• _Task directions_:
Find the lines of the data below that include "computer". Report their number only.

++++++++++

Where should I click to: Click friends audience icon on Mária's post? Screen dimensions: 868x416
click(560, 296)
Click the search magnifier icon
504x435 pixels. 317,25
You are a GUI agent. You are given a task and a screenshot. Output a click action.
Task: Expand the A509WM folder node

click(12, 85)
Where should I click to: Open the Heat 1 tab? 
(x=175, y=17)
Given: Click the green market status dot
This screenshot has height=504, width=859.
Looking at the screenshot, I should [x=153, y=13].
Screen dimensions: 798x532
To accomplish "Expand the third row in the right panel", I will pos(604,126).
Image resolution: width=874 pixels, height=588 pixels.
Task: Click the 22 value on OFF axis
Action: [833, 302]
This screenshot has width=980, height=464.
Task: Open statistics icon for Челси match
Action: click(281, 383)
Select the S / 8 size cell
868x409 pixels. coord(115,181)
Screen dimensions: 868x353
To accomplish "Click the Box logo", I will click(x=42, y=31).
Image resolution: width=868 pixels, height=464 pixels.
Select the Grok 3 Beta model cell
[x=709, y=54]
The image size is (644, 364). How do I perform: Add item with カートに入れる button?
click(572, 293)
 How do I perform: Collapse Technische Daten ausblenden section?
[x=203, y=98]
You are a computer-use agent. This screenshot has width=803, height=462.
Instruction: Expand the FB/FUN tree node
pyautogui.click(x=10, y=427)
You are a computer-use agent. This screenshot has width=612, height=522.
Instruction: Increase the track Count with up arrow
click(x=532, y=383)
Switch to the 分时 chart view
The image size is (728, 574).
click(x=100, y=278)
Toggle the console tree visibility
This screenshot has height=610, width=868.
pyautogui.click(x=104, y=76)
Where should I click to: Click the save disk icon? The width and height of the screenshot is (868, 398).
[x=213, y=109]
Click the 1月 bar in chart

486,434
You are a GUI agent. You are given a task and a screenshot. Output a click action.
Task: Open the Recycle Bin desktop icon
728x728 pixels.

++++++++++

• _Result_:
2